> _WHAT TO WORK ON_
Find every line in the items below that contains the string "Price", and copy each of those lines.

> _Collected data_
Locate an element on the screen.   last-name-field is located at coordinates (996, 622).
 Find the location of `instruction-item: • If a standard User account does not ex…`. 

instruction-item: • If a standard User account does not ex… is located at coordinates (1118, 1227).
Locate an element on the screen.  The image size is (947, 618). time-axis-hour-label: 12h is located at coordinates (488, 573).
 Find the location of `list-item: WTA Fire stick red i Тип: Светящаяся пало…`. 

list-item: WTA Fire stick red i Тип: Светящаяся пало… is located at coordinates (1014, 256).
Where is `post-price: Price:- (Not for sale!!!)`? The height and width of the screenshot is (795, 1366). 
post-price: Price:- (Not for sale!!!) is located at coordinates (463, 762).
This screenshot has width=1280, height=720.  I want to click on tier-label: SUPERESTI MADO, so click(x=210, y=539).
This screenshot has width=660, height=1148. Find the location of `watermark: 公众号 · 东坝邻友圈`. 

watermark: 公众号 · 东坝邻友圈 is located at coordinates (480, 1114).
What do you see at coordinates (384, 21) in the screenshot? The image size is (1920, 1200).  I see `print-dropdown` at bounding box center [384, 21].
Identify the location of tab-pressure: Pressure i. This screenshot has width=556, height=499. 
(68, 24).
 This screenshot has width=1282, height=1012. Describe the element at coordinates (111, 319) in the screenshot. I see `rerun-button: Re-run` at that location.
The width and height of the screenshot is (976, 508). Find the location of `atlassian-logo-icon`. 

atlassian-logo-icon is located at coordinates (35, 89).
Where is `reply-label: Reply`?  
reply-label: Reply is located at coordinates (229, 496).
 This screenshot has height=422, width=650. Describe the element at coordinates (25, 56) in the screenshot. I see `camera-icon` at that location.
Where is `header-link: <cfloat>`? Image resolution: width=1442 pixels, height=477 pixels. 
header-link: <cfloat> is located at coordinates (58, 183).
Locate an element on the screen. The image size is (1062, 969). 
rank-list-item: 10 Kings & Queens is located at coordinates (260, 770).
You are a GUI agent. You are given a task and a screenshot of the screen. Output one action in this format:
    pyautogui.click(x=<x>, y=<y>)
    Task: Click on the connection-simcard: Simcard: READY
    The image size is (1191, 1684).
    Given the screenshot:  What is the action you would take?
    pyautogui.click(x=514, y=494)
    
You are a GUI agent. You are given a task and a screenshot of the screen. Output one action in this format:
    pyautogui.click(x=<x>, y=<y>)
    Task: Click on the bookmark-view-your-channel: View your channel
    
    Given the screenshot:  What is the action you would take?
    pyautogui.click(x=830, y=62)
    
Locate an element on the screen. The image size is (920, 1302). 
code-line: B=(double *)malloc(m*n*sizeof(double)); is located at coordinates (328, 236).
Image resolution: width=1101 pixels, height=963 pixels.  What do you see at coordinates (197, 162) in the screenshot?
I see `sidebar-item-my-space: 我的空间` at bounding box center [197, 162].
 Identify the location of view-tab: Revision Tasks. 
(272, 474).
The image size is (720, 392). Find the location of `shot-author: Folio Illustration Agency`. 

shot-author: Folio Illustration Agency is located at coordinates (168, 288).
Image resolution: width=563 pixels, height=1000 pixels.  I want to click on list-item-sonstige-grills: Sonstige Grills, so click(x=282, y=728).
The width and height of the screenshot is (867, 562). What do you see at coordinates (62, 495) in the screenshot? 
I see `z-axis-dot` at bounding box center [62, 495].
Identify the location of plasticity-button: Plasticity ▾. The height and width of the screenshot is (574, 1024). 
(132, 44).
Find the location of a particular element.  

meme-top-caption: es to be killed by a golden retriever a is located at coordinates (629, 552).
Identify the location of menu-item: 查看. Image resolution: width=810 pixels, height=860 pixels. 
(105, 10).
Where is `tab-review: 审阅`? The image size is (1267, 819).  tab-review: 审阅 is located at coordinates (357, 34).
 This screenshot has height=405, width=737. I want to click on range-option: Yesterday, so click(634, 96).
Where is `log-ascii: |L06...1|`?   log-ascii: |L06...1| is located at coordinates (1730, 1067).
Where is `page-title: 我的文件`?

> _SOLVED PROBLEM_
Where is `post-price: Price:- (Not for sale!!!)`? The height and width of the screenshot is (795, 1366). 
post-price: Price:- (Not for sale!!!) is located at coordinates (463, 762).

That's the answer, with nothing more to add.